▶ PROBLEM REQUIREMENTS: Retype, without changes, every line from the line that contains "You are a computer-use" through the final line of the records. Exclude pictures.

(Stored items)
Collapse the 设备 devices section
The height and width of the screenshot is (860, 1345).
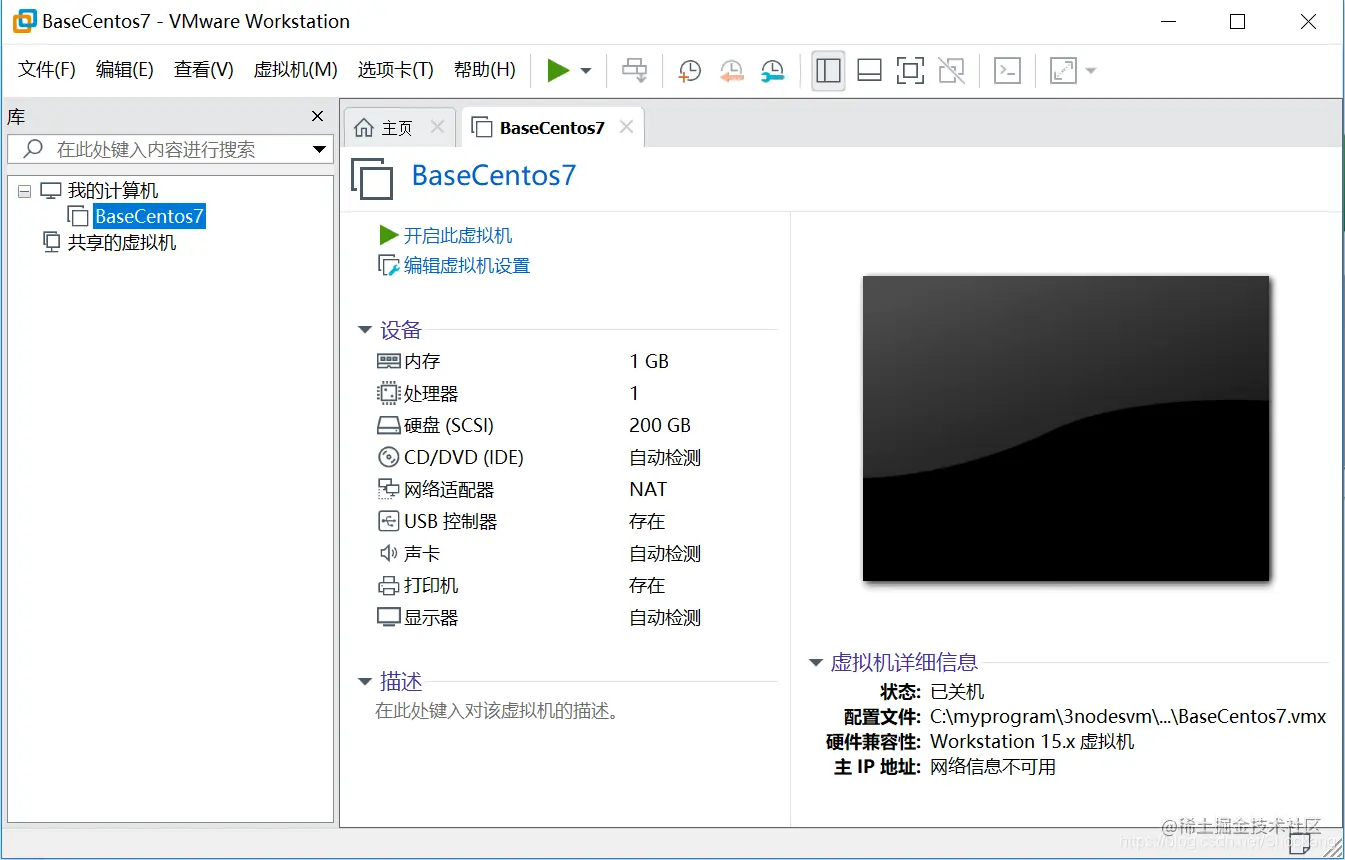click(x=364, y=330)
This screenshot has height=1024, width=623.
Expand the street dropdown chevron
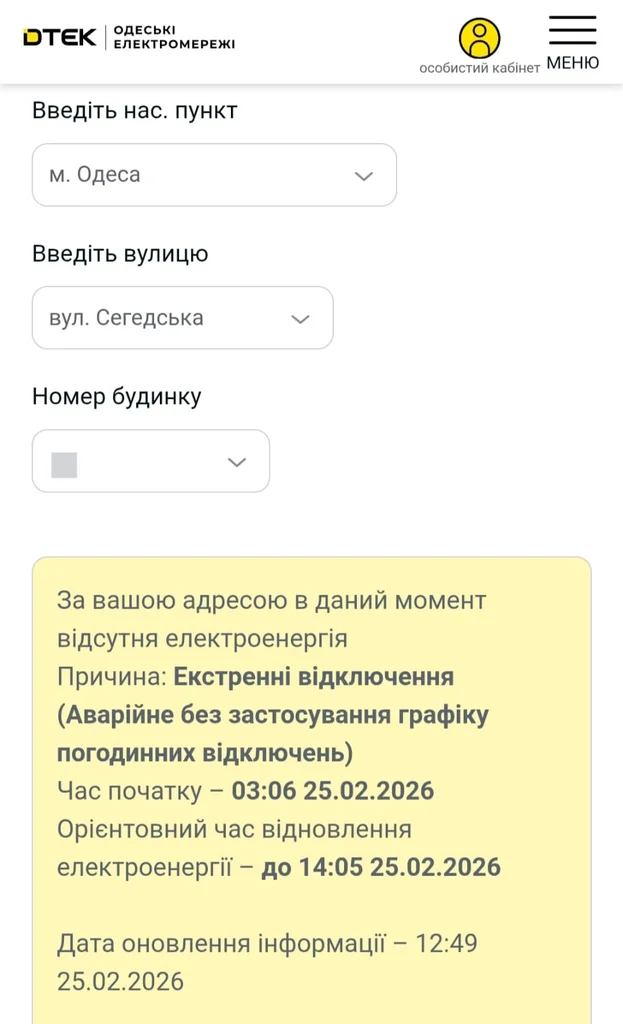(300, 319)
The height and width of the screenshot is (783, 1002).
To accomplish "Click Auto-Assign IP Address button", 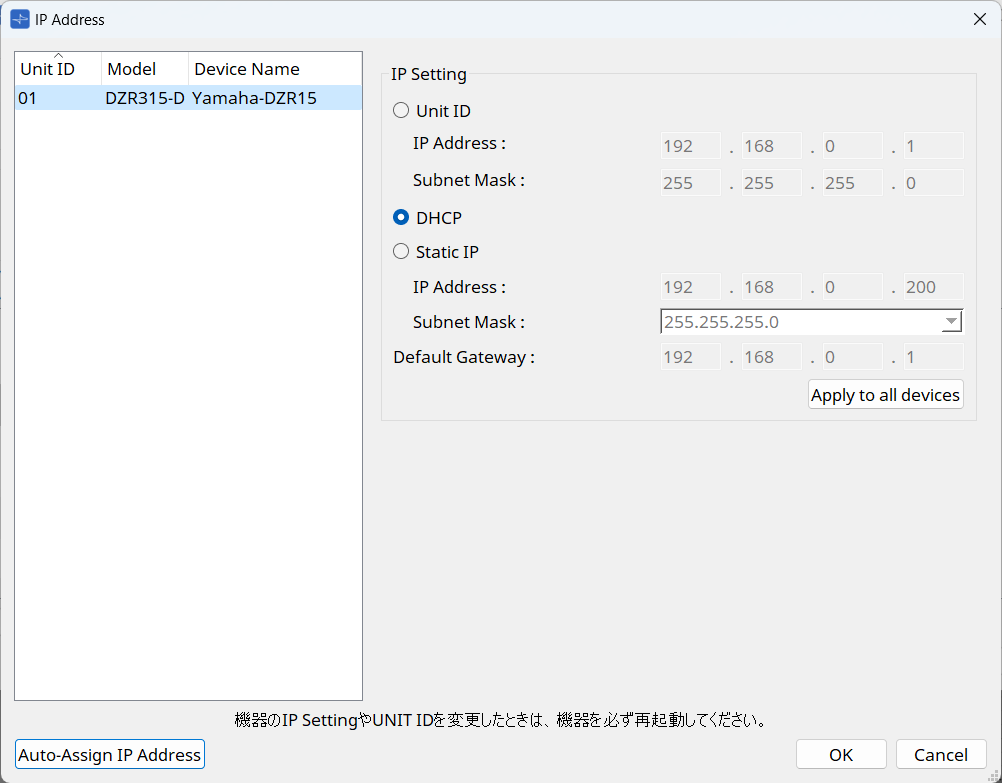I will [x=110, y=755].
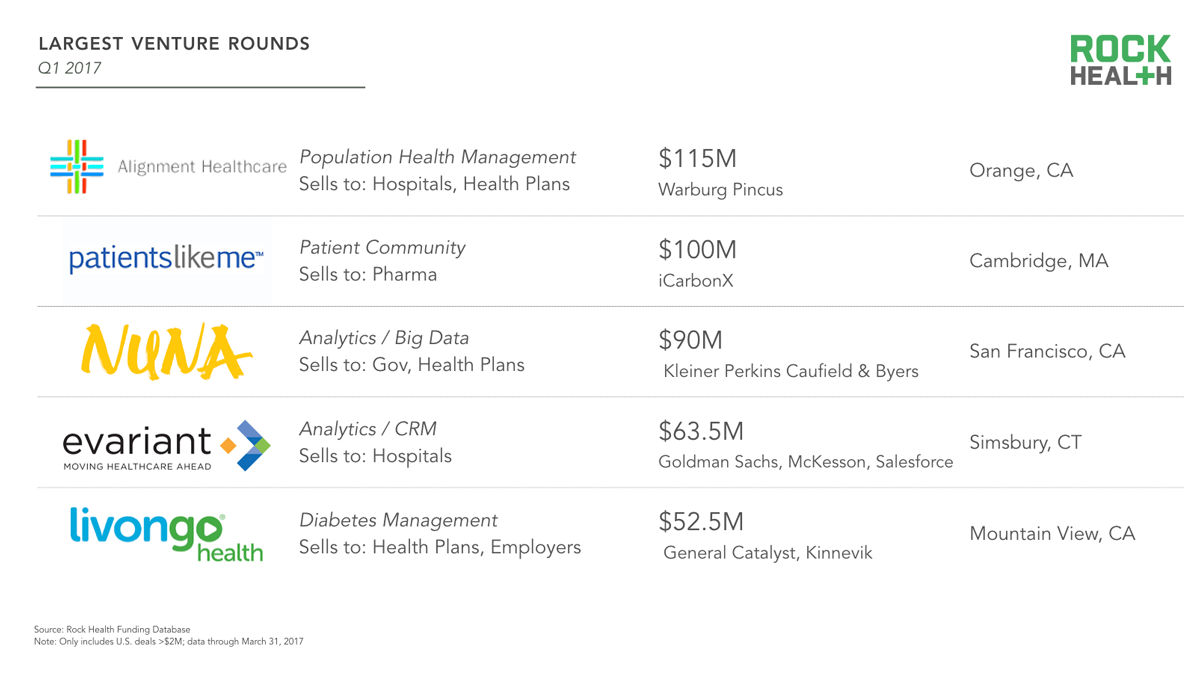
Task: Click the Mountain View, CA location
Action: click(x=1052, y=534)
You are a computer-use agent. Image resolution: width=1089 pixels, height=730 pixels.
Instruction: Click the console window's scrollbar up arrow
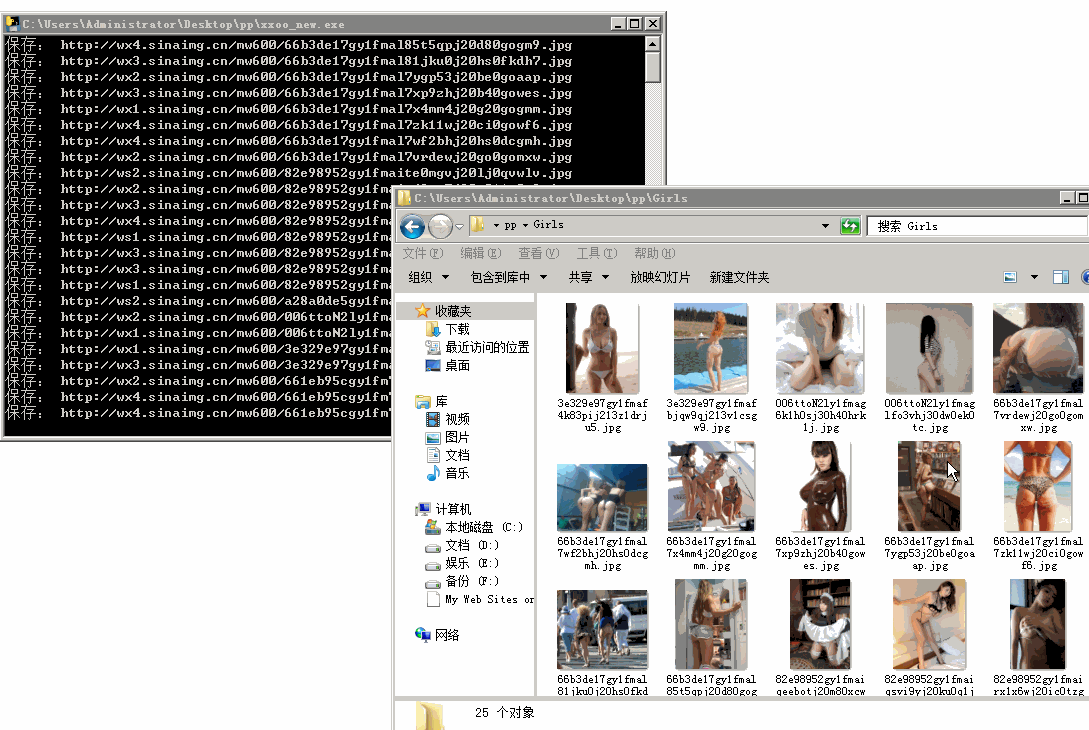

▶ ANSWER TO THIS TASK:
You are a computer-use agent. Image resolution: width=1089 pixels, height=730 pixels.
Instruction: Click the console window's scrollbar up arrow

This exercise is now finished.